Our Single Parents Need Support!
Published on 28-11-2006

Every child has the right to be loved, wanted and nurtured to enable them grow into healthy, well-balanced New Zealanders with two parents who want the best for them.

But sadly this is not the case for many of our children. While many of New Zealand’s single parents are doing a great job raising their kids, there is a growing number of children in solo parent homes who are neglected, ignored and abused and who end up in a cycle of more of the same.

If we’re serious about turning the tide in this generation from the high rate of single-parent children being over-represented in abuse and criminal statistics, we need to start supporting their sole parent because a single, loving biological parent is clearly more preferable than being raised in CYPS homes.

I understand and empathise with the circumstances that lead parents (usually women) to be the sole carer, but many of them don’t realise the dangers they are putting their children in through their behaviour.

An overwhelming number of child abuse cases occur in families where the biological father is absent, where the mother’s numerous boyfriends come and go and where the family live on a welfare benefit. Statistically, most children who are abused or killed in our country are assaulted by a step-father, defacto husband or the mother’s boyfriend. There are many reasons why a woman continues to be in a relationship with an abusive man and ultimately it is her choice. But as long as she continues to expose her children to that normality, she is shaping their view of family life and modelling an example which all too often becomes a pattern that is followed into the next generation.

Our hearts go out to the thousands of children who are abused in their own homes on a regular basis every year, but when they become delinquent teens and prison inmates, we become angry and often intimidated.

Family breakdown and the long-term effect of welfare dependency is a cycle of hopelessness that most of us are concerned about, but lack a solution to.
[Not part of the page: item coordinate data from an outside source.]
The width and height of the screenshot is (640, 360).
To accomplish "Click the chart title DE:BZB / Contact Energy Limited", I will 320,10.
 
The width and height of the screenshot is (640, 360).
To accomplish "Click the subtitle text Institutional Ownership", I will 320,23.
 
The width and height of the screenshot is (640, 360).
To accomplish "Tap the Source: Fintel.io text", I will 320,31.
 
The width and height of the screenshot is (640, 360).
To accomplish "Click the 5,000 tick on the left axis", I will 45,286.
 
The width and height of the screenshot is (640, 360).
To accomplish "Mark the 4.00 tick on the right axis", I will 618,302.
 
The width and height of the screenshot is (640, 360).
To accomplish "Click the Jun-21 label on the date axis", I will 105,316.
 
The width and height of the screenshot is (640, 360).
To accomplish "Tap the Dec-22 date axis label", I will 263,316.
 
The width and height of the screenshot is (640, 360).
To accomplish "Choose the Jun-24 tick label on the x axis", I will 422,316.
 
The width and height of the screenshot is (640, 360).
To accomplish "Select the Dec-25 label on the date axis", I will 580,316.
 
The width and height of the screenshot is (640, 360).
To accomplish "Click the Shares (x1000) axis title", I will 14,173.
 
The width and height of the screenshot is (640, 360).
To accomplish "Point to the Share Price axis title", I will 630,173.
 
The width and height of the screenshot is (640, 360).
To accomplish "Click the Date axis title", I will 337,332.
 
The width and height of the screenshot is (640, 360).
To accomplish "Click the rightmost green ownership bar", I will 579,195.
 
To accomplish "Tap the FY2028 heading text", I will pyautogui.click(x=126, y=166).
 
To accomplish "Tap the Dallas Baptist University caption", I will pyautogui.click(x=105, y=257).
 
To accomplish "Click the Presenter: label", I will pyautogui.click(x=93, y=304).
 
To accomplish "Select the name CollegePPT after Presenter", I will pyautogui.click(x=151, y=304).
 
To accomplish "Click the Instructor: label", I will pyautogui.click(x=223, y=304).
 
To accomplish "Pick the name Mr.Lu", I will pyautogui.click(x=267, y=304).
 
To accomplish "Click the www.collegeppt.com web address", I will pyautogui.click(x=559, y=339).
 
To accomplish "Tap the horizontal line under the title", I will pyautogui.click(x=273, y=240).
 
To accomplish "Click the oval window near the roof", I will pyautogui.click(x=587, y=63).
We can start by supporting the women who are raising their children alone. New Zealand has the highest rate of births outside of marriage in the developed world (44% according to Statistics NZ, 2001) and notifications of neglect and abuse are skyrocketing. 60,000 for 2006!

We must empower women to be positive role models, to be there for their kids, valuing them and providing a nurturing environment with positive male role models.

We must offer practical options to women who find themselves pregnant and unable to provide a safe environment to raise their children. We need a co-ordinated approach to mentoring programmes, parenting courses, relationship counselling, skills training and financial assistance.

The breakdown of New Zealand families has lead to multitudes of father-less children changing the social structure of our nation and if we do not stop it we will continue down the dark path into a culture of hopelessness and violence and all that that entails.

It is time that we as New Zealanders face the reality of our daunting situation and overcome our conditioned response, which is so politically correct. We must stand up with courage to demand a child protective- family orientated community. One in which our own rights matter for less than those of our precious children.